La guerra, ¿culmen de la seducción?

La editorial sevillana «Caín y Abel» traduce por primera vez una obra de Marinetti de 1917

La editorial sevillana «Caín y Abel» traduce por primera vez una obra de Marinetti de 1917

De una herida en el frente surgió un libro para los jóvenes arrojados a la primera línea de fuego en la Gran Guerra antes de saber que el futuro existía. Aquel «Cómo se seduce a las mujeres», publicado en 1917 por Filipo Tomaso Marinetti, acompañó a los soldados italianos durante una contienda «higiénica», a decir del padre del Futurismo. La obra solo había llegado al español por una edición argentina, fechada en los años veinte del siglo pasado.
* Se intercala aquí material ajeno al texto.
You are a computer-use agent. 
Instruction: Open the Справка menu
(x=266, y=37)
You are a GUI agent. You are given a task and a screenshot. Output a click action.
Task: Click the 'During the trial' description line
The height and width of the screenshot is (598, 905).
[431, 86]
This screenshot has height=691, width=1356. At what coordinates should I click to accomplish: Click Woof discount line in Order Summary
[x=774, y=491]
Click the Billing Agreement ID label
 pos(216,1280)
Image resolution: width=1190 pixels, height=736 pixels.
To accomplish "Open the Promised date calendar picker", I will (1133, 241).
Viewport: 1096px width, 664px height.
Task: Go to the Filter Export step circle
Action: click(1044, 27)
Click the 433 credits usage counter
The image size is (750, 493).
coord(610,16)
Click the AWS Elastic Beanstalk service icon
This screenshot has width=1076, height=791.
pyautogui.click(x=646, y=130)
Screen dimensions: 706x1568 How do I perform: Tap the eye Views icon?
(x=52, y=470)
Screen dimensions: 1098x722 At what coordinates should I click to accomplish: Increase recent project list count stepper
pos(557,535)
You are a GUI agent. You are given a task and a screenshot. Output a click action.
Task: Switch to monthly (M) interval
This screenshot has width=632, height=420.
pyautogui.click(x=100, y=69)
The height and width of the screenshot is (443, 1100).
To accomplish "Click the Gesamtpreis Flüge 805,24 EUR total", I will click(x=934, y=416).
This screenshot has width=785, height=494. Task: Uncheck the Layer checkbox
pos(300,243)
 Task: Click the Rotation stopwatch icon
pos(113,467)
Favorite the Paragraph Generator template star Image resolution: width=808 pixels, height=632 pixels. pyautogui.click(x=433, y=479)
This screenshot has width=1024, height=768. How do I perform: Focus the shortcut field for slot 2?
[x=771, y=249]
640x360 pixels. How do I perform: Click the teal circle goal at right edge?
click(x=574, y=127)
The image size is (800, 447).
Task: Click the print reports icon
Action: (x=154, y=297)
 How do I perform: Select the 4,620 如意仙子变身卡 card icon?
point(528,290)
Para llenar ese vacío de cien años en España, la editorial sevillana «Caín y Abel» la publica por primera vez, en traducción de Ugo Rufino Zarlenga y prólogo de Juan Bonilla.

Marinetti escribía para provocar. Desde el papel lanzaba sus ideas propagandísticas y cultivaba las obsesiones del «perfecto futurista». Entre ellas, estaban las mujeres, objeto de deseo y pocas veces sujeto. Y a su teórica seducción dedica en exclusiva este libro. «Bastan unas pocas objeciones para que Marinetti se acalore», relatan sus colegas Bruno Corra y Emilio Settimelli, en el prefacio de una obra que el primero recogió al dictado mientras el escritor se recuperaba de un fatídico encuentro con una granada.

La cuidada edición incorpora un estudio de Zarlenga sobre la obra, que clasifica como género literario erótico-social. En él, resalta que se trata de un texto concebido para divertimento de los jóvenes y al que el éxito editorial en Italia ha acompañado en todas sus reediciones. El traductor apunta «cómo la intención inicial de Marinetti de romper moldes y estructuras de la sociedad tradicional va a chocar más adelante con la institucionalización del Futurismo y su transformación en arte del régimen fascista» de Benito Mussolini. Más allá de esa raíz, Zarlenga destaca que el poeta italiano logra reflejar la Italia y la Europa de comienzos del siglo XX. Lo hace retratando los estereotipos culturales de la época y despreciando, de manera teatral y exagerada, el comportamiento de la sociedad burguesa y acomodada. La «ironía y el sexo» serían para él las armas para destruir todo aquello que los futuristas denostan. «¿Un libro sobre el arte de seducir a las mujeres, ahora...?», se interroga en el arranque Marinetti. Y él mismo responde «sí, ahora», justificándose en su «necesidad» de impartir lecciones de una teoría que asegura dominar. Para demostrarlo exhibe un amplio catálogo de supuestas conquistas, aderezado con odas al hombre italiano y futurista del que él y sus compañeros son, claro, la máxima expresión. «La guerra da a la mujer su verdadero sabor y su verdadero valor», afirma mientras relata sus conquistas como victorias carnales que luciera en el pecho. A lo largo de once episodios recorre sus experiencias con el «sexo delicioso», las exitosas y las que nunca sucumbieron a su «eléctrica calvicie». Instruye a unos sobre cómo deben ser los «asaltos» y a otras en cómo responder a los requerimientos de los hombres. Un relato que concluye exponiendo todas las «hermosas libertades» que su corriente artística ofrece a la mujer italiana: «Derecho al voto. Abolición de la autorización marital. Divorcio fácil. Devaluación y abolición gradual del matrimonio. Devaluación de la virginidad. Ridiculización sistemática y encarnizada de los celos. Amor libre». Siempre que los «superhombres» futuristas se lo consintieran.